Lira deu alguma declaração?
Não. Não deu uma palavra sobre o episódio ainda.
Bolsonaro tem chance de ser reeleito?
Essa é uma decisão que não cabe a mim, mas ao povo brasileiro. Hoje a situação dele é muito difícil, mas a eleição não é hoje. Tudo indica que haverá uma clara guinada para o populismo fiscal, que o governo vai aumentar o Bolsa Família e que vai gastar mais do que tem.
Por que o senhor se tornou o alvo de Bolsonaro dessa vez?

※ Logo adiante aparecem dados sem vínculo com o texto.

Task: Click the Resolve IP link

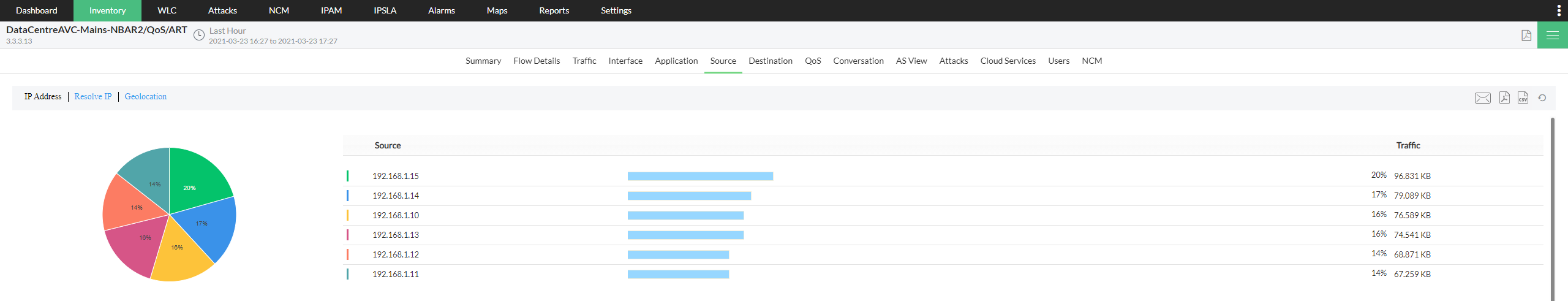Action: (93, 97)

Bolsonaro precisa sempre ter um inimigo. Ele não sabe governar e não pode permitir que as pessoas conversem com ele sobre os problemas do País. A melhor forma de impedir isso é criar uma crise a toda hora. Hoje sou eu, ontem foi Joice Hasselmann (PSL-SP), anteontem foi Alexandre Frota (PSDB-SP) e, recentemente, foi a Luisa Canziani (PTB-PR). Se não reagirmos, amanhã será Arthur Lira e a Câmara dos Deputados inteira. Bolsonaro não respeita ninguém nem respeita a instituição da Câmara. A hora de reagir é agora. A Câmara precisa demarcar uma linha no chão de até onde ele pode ir. Precisa colocar um cercadinho para mostrar até onde ele pode ir e dali ele não pode passar.